[Dataset entries]

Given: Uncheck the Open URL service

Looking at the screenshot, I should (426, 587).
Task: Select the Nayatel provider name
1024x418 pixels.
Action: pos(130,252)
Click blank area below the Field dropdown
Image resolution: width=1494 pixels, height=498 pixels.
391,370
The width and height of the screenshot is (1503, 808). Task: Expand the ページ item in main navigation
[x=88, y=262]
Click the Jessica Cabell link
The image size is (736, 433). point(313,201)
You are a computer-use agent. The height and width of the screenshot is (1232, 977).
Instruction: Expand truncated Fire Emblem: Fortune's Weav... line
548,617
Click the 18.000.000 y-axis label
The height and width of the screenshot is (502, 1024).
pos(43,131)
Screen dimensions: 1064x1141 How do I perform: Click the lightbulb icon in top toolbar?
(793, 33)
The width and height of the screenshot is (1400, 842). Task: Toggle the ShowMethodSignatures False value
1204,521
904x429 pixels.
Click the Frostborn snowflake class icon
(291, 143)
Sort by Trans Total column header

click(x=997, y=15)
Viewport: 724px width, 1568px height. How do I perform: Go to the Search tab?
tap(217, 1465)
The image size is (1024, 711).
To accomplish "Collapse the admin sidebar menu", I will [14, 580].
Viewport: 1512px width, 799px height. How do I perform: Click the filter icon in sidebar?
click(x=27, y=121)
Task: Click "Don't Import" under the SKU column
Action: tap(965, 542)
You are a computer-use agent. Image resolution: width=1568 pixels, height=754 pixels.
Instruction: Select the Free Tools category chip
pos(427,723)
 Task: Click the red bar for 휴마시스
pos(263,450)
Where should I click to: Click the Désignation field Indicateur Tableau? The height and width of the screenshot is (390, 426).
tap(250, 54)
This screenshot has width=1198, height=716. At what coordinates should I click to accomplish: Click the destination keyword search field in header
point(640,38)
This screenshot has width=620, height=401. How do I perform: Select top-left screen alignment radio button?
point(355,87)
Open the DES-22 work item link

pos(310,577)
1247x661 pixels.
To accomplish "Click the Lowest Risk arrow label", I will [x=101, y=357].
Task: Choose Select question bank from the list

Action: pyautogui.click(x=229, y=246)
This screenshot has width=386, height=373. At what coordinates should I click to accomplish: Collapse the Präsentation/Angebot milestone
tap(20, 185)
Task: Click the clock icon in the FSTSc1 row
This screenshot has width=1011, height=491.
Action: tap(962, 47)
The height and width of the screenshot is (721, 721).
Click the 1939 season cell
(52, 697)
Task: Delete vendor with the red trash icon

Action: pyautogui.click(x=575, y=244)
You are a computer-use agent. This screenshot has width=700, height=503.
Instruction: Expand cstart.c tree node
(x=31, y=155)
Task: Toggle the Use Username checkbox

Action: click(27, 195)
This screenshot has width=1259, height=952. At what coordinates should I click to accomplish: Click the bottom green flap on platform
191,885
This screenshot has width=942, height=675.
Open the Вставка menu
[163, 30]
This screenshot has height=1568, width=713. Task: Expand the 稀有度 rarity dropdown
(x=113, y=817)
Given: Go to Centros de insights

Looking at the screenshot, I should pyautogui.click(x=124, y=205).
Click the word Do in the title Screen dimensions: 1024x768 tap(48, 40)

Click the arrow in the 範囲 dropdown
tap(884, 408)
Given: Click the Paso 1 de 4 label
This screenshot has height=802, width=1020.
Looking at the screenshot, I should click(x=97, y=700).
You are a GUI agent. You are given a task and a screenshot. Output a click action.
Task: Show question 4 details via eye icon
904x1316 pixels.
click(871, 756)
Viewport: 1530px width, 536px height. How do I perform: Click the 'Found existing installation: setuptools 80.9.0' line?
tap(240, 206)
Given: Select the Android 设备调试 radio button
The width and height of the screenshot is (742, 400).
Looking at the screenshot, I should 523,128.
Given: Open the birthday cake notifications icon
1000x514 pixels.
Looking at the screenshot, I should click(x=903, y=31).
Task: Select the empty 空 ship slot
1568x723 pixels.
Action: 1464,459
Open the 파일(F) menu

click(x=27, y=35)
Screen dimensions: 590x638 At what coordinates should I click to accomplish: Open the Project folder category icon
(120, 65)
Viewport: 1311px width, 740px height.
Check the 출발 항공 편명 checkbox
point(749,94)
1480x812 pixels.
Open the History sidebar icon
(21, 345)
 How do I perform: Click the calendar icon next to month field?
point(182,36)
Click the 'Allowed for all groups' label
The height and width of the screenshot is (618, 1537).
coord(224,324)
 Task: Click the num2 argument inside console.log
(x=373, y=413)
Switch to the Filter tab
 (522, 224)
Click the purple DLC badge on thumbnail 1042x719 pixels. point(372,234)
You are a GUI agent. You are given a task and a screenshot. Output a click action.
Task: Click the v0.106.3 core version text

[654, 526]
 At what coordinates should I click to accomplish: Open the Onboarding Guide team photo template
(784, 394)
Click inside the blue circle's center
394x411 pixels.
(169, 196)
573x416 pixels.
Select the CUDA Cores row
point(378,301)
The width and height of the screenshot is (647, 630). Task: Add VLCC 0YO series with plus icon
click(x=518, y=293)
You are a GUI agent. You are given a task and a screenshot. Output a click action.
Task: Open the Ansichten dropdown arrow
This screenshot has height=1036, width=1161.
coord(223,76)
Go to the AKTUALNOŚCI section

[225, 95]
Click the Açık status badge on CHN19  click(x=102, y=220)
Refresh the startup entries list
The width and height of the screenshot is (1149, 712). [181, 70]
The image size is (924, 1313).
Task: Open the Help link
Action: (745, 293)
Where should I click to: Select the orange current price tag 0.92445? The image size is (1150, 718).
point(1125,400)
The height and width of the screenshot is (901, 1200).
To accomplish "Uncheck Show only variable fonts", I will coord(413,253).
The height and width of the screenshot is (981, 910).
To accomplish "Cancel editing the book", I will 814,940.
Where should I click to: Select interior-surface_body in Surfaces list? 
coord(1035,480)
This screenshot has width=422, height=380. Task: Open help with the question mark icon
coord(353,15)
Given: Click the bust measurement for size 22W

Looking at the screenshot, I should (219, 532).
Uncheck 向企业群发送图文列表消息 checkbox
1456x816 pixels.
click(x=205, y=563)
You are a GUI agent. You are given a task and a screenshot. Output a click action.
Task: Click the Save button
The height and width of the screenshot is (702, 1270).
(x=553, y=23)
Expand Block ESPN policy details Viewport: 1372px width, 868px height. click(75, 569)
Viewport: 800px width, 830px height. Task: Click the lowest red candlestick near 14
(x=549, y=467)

**Instructions to follow:** This exercise calls for every record above to be written out again exactly.

**Written response:**
Given: Uncheck the Open URL service

Looking at the screenshot, I should (426, 587).
Task: Select the Nayatel provider name
1024x418 pixels.
Action: pos(130,252)
Click blank area below the Field dropdown
Image resolution: width=1494 pixels, height=498 pixels.
391,370
The width and height of the screenshot is (1503, 808). Task: Expand the ページ item in main navigation
[x=88, y=262]
Click the Jessica Cabell link
The image size is (736, 433). point(313,201)
You are a computer-use agent. The height and width of the screenshot is (1232, 977).
Instruction: Expand truncated Fire Emblem: Fortune's Weav... line
548,617
Click the 18.000.000 y-axis label
The height and width of the screenshot is (502, 1024).
pos(43,131)
Screen dimensions: 1064x1141 How do I perform: Click the lightbulb icon in top toolbar?
(793, 33)
The width and height of the screenshot is (1400, 842). Task: Toggle the ShowMethodSignatures False value
1204,521
904x429 pixels.
Click the Frostborn snowflake class icon
(291, 143)
Sort by Trans Total column header

click(x=997, y=15)
Viewport: 724px width, 1568px height. How do I perform: Go to the Search tab?
tap(217, 1465)
The image size is (1024, 711).
To accomplish "Collapse the admin sidebar menu", I will [14, 580].
Viewport: 1512px width, 799px height. How do I perform: Click the filter icon in sidebar?
click(x=27, y=121)
Task: Click "Don't Import" under the SKU column
Action: tap(965, 542)
You are a computer-use agent. Image resolution: width=1568 pixels, height=754 pixels.
Instruction: Select the Free Tools category chip
pos(427,723)
 Task: Click the red bar for 휴마시스
pos(263,450)
Where should I click to: Click the Désignation field Indicateur Tableau? The height and width of the screenshot is (390, 426).
tap(250, 54)
This screenshot has width=1198, height=716. At what coordinates should I click to accomplish: Click the destination keyword search field in header
point(640,38)
This screenshot has width=620, height=401. How do I perform: Select top-left screen alignment radio button?
point(355,87)
Open the DES-22 work item link

pos(310,577)
1247x661 pixels.
To accomplish "Click the Lowest Risk arrow label", I will [x=101, y=357].
Task: Choose Select question bank from the list

Action: pyautogui.click(x=229, y=246)
This screenshot has width=386, height=373. At what coordinates should I click to accomplish: Collapse the Präsentation/Angebot milestone
tap(20, 185)
Task: Click the clock icon in the FSTSc1 row
This screenshot has width=1011, height=491.
Action: tap(962, 47)
The height and width of the screenshot is (721, 721).
Click the 1939 season cell
(52, 697)
Task: Delete vendor with the red trash icon

Action: pyautogui.click(x=575, y=244)
You are a computer-use agent. This screenshot has width=700, height=503.
Instruction: Expand cstart.c tree node
(x=31, y=155)
Task: Toggle the Use Username checkbox

Action: click(27, 195)
This screenshot has width=1259, height=952. At what coordinates should I click to accomplish: Click the bottom green flap on platform
191,885
This screenshot has width=942, height=675.
Open the Вставка menu
[163, 30]
This screenshot has height=1568, width=713. Task: Expand the 稀有度 rarity dropdown
(x=113, y=817)
Given: Go to Centros de insights

Looking at the screenshot, I should pyautogui.click(x=124, y=205).
Click the word Do in the title Screen dimensions: 1024x768 tap(48, 40)

Click the arrow in the 範囲 dropdown
tap(884, 408)
Given: Click the Paso 1 de 4 label
This screenshot has height=802, width=1020.
Looking at the screenshot, I should click(x=97, y=700).
You are a GUI agent. You are given a task and a screenshot. Output a click action.
Task: Show question 4 details via eye icon
904x1316 pixels.
click(871, 756)
Viewport: 1530px width, 536px height. How do I perform: Click the 'Found existing installation: setuptools 80.9.0' line?
tap(240, 206)
Given: Select the Android 设备调试 radio button
The width and height of the screenshot is (742, 400).
Looking at the screenshot, I should 523,128.
Given: Open the birthday cake notifications icon
1000x514 pixels.
Looking at the screenshot, I should click(x=903, y=31).
Task: Select the empty 空 ship slot
1568x723 pixels.
Action: 1464,459
Open the 파일(F) menu

click(x=27, y=35)
Screen dimensions: 590x638 At what coordinates should I click to accomplish: Open the Project folder category icon
(120, 65)
Viewport: 1311px width, 740px height.
Check the 출발 항공 편명 checkbox
point(749,94)
1480x812 pixels.
Open the History sidebar icon
(21, 345)
 How do I perform: Click the calendar icon next to month field?
point(182,36)
Click the 'Allowed for all groups' label
The height and width of the screenshot is (618, 1537).
coord(224,324)
 Task: Click the num2 argument inside console.log
(x=373, y=413)
Switch to the Filter tab
 (522, 224)
Click the purple DLC badge on thumbnail 1042x719 pixels. point(372,234)
You are a GUI agent. You are given a task and a screenshot. Output a click action.
Task: Click the v0.106.3 core version text

[654, 526]
 At what coordinates should I click to accomplish: Open the Onboarding Guide team photo template
(784, 394)
Click inside the blue circle's center
394x411 pixels.
(169, 196)
573x416 pixels.
Select the CUDA Cores row
point(378,301)
The width and height of the screenshot is (647, 630). Task: Add VLCC 0YO series with plus icon
click(x=518, y=293)
You are a GUI agent. You are given a task and a screenshot. Output a click action.
Task: Open the Ansichten dropdown arrow
This screenshot has height=1036, width=1161.
coord(223,76)
Go to the AKTUALNOŚCI section

[225, 95]
Click the Açık status badge on CHN19  click(x=102, y=220)
Refresh the startup entries list
The width and height of the screenshot is (1149, 712). [181, 70]
The image size is (924, 1313).
Task: Open the Help link
Action: (745, 293)
Where should I click to: Select the orange current price tag 0.92445? The image size is (1150, 718).
point(1125,400)
The height and width of the screenshot is (901, 1200).
To accomplish "Uncheck Show only variable fonts", I will coord(413,253).
The height and width of the screenshot is (981, 910).
To accomplish "Cancel editing the book", I will 814,940.
Where should I click to: Select interior-surface_body in Surfaces list? 
coord(1035,480)
This screenshot has width=422, height=380. Task: Open help with the question mark icon
coord(353,15)
Given: Click the bust measurement for size 22W

Looking at the screenshot, I should (219, 532).
Uncheck 向企业群发送图文列表消息 checkbox
1456x816 pixels.
click(x=205, y=563)
You are a GUI agent. You are given a task and a screenshot. Output a click action.
Task: Click the Save button
The height and width of the screenshot is (702, 1270).
(x=553, y=23)
Expand Block ESPN policy details Viewport: 1372px width, 868px height. click(75, 569)
Viewport: 800px width, 830px height. Task: Click the lowest red candlestick near 14
(x=549, y=467)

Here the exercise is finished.